My dissertation, In the Beginning was the Sign, examines the entangled histories of literary modernism and mathematical modernity and revisits their claim to a radical rupture with the past. Informed by Lacanian psychoanalysis, media theory, and deconstruction, I trace how the interplay of literary and mathematical form transformed classical imaginations of the human. Authors like Carl Einstein, Robert Musil or Ernst Cassirer challenge the organic concept of subject formation as Bildung with a new and purely symbolic kind of mathematical abstraction that informs their writing on both thematic and formal levels. In the tradition of Plato’s Meno, they adduce these new forms of mathematical knowledge to find genuinely modern answers to the classical question of the good life. Paradoxically, in striving to portray their own time as a radical novelty that was able to break with its cultural heritage, these authors summon the canon at its most canonical. The mathematician Hilbert, for instance, rewrites the opening of the Gospel of John, translating logos as ‘sign’ rather than ‘word.’ Analyzing literary, philosophical, and mathematical texts in German, English, and French, I show that the questioning of the logical foundations of thought in the so-called foundational crisis in mathematics was re-mediated through a new genealogical exploration of the foundations of European rationality in the texts of classical antiquity.

→ **Exercise details**
Condense the paragraph in the dissertation summary that begins "My dissertation, In the Beginning was the Sign" into a short bulleted list of its main facts.

→ **Given entries**
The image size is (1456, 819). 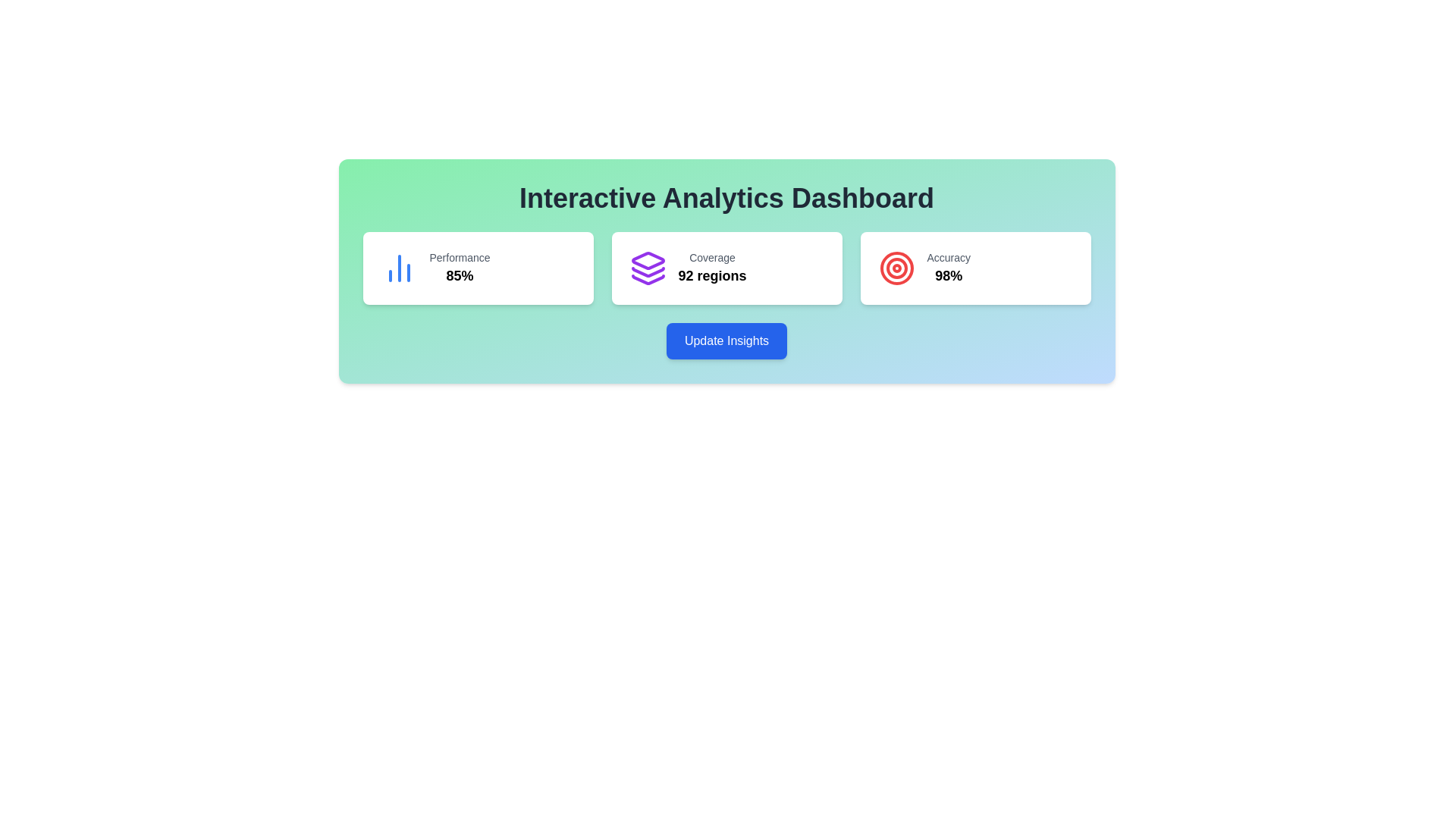 What do you see at coordinates (711, 268) in the screenshot?
I see `informational text component that provides analytics about coverage across '92 regions', located in the middle section of the interface under an icon with stacked boxes` at bounding box center [711, 268].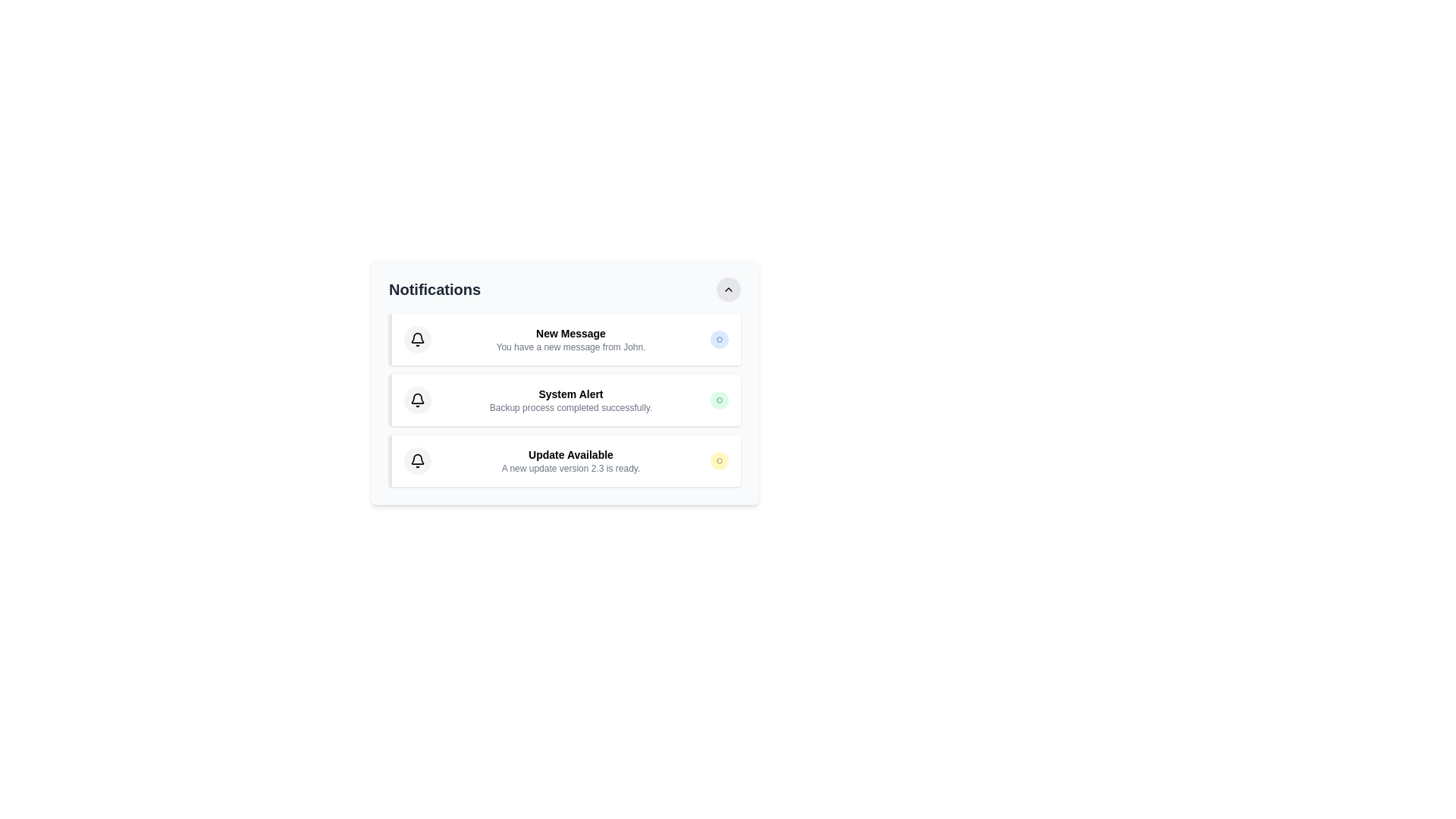 The image size is (1456, 819). Describe the element at coordinates (563, 400) in the screenshot. I see `the Notification Card that informs users about the completed backup process, which is the second item in the notification list` at that location.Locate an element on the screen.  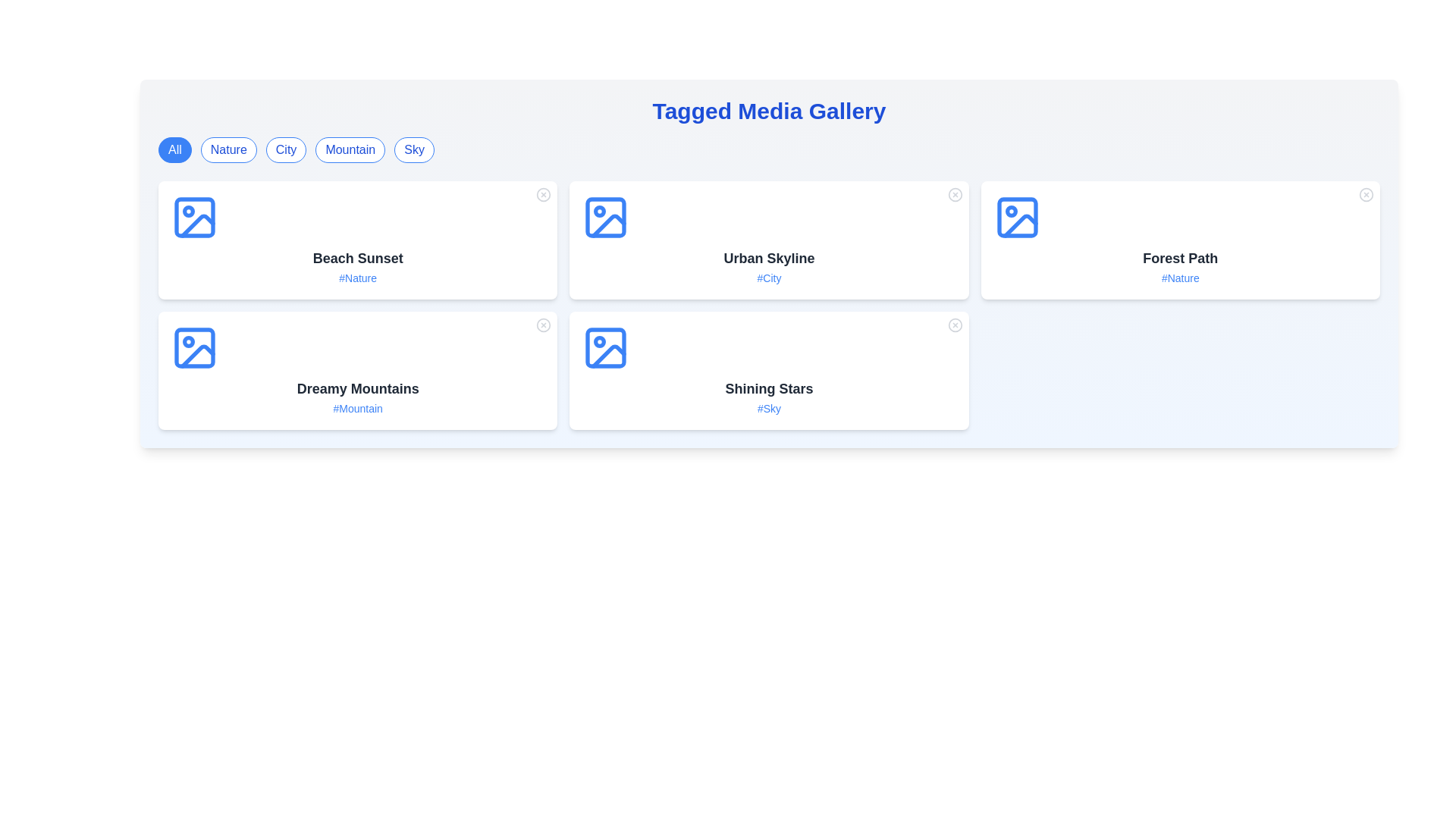
the close button of a media item identified by Dreamy Mountains is located at coordinates (544, 324).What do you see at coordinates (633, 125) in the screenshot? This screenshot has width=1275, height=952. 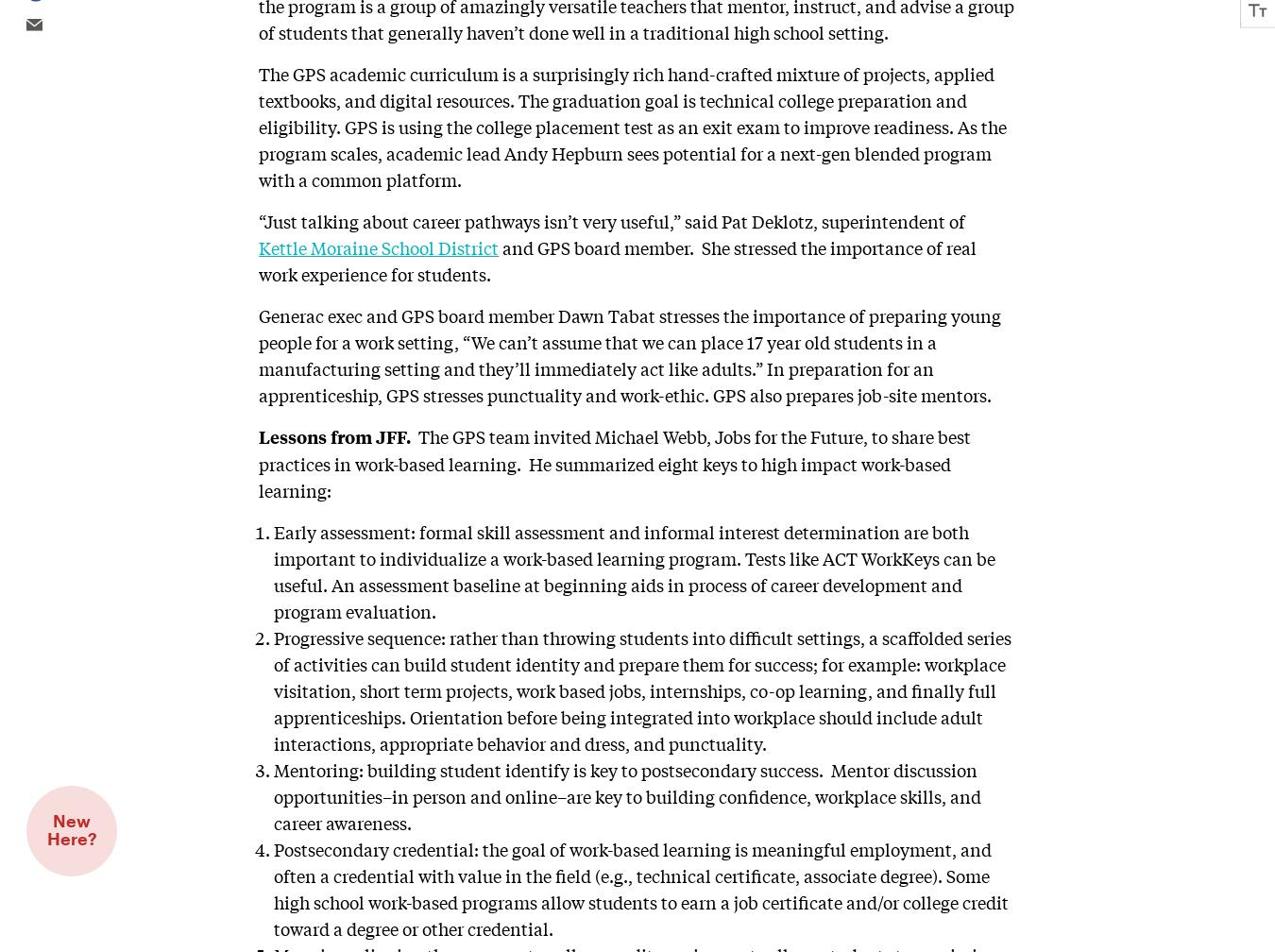 I see `'The GPS academic curriculum is a surprisingly rich hand-crafted mixture of projects, applied textbooks, and digital resources. The graduation goal is technical college preparation and eligibility. GPS is using the college placement test as an exit exam to improve readiness. As the program scales, academic lead Andy Hepburn sees potential for a next-gen blended program with a common platform.'` at bounding box center [633, 125].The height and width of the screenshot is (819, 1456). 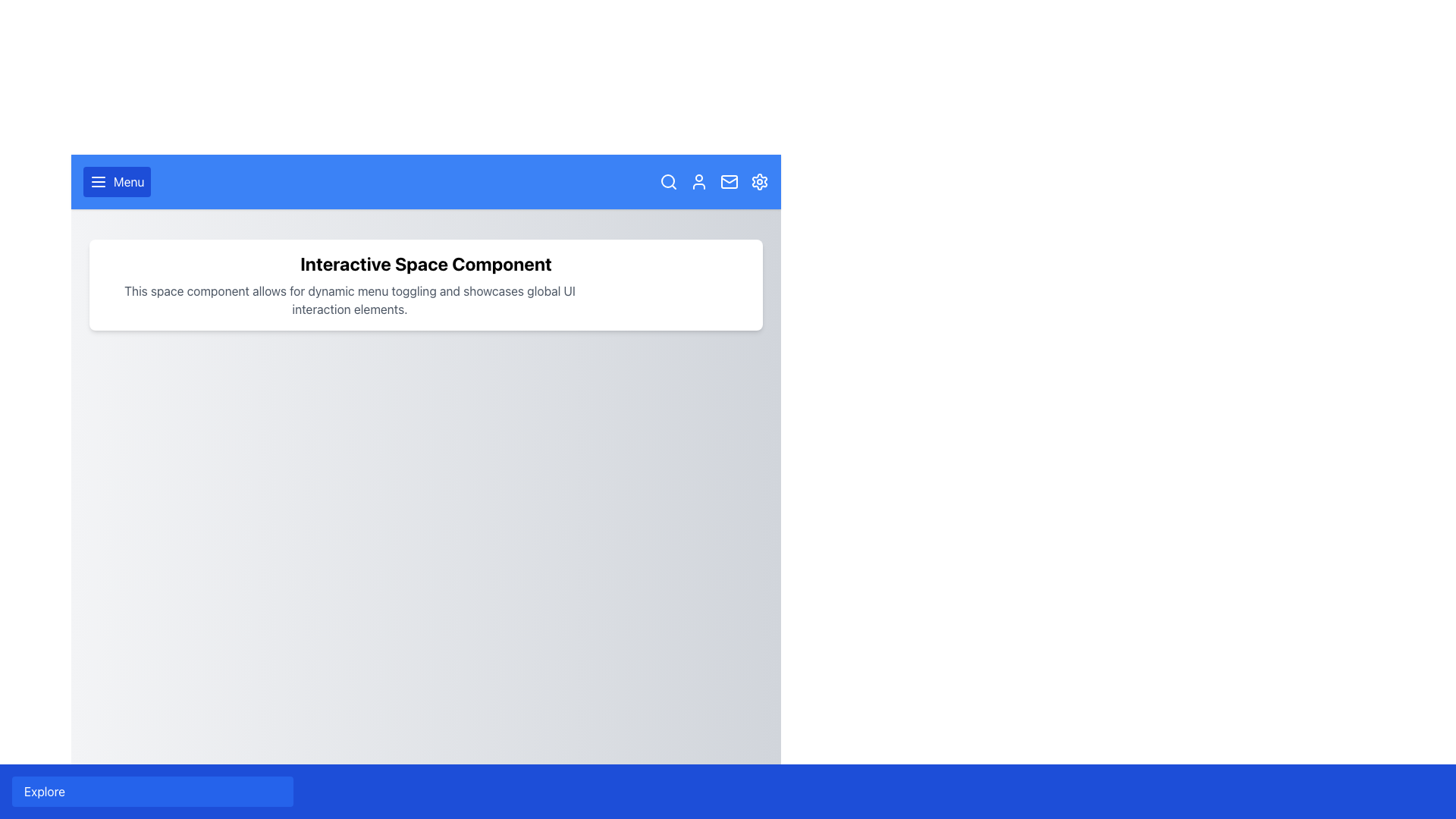 What do you see at coordinates (349, 300) in the screenshot?
I see `descriptive information provided by the text label element located below the 'Interactive Space Component' header` at bounding box center [349, 300].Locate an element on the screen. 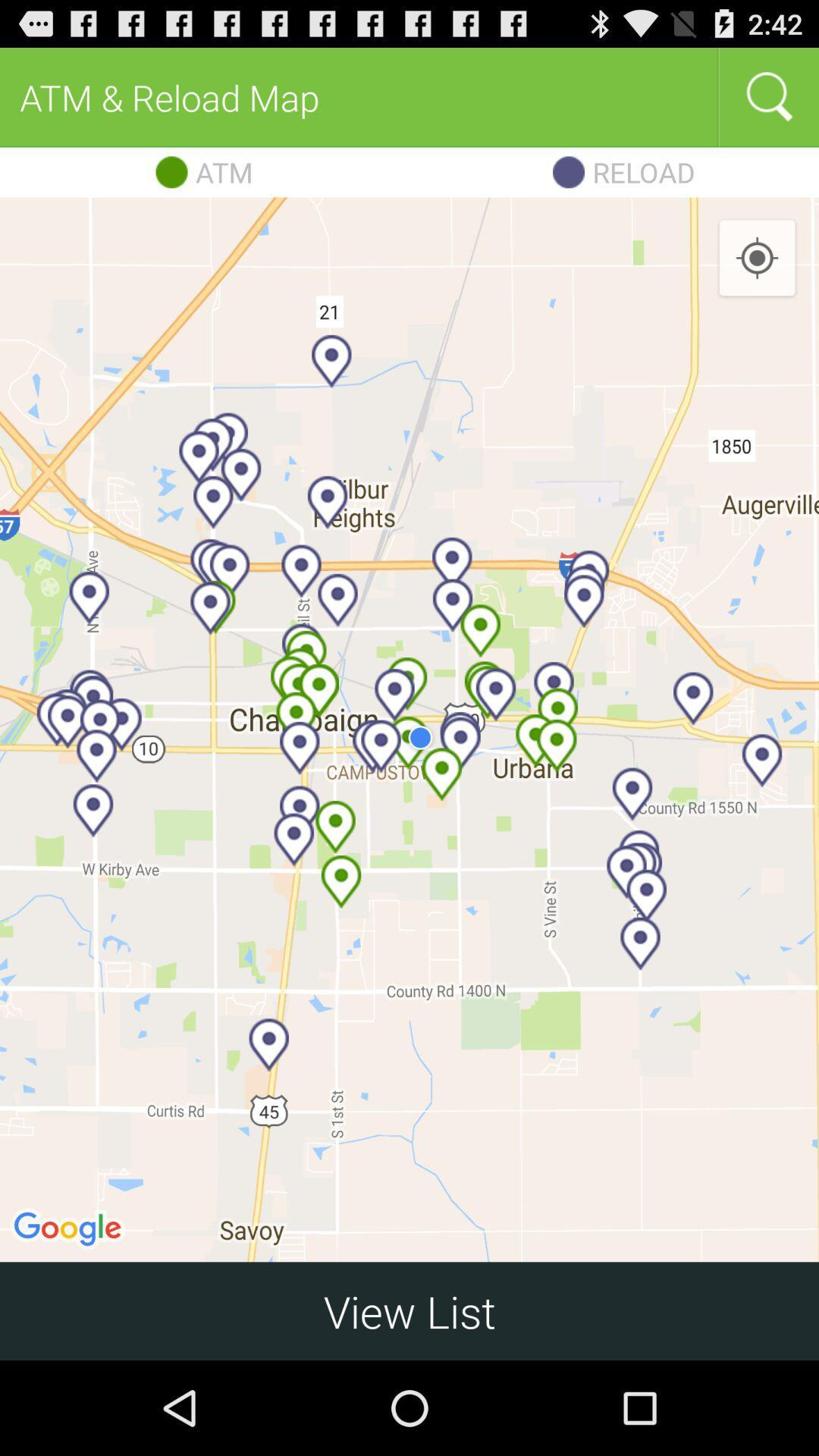 This screenshot has width=819, height=1456. the icon above the view list icon is located at coordinates (757, 259).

→ **Reply**
- Title: *In the Beginning was the Sign*
- Topic: the entangled histories of literary modernism and mathematical modernity, and their claim to a radical break with the past
- Approach: Lacanian psychoanalysis, media theory, and deconstruction, used to trace how literary and mathematical form transformed classical imaginations of the human
- Authors: Carl Einstein, Robert Musil, and Ernst Cassirer, who challenge subject formation as organic Bildung with a purely symbolic mathematical abstraction that shapes their writing thematically and formally
- Tradition: following Plato's Meno, they use new mathematical knowledge to find modern answers to the classical question of the good life
- Paradox: in presenting their era as a radical novelty, they invoke the canon at its most canonical. For example, Hilbert rewrites the opening of the Gospel of John, translating logos as "sign" rather than "word."
- Sources: literary, philosophical, and mathematical texts in German, English, and French
- Finding: the foundational crisis in mathematics, which questioned the logical foundations of thought, was re-mediated through a new genealogical exploration of European rationality's foundations in classical antiquity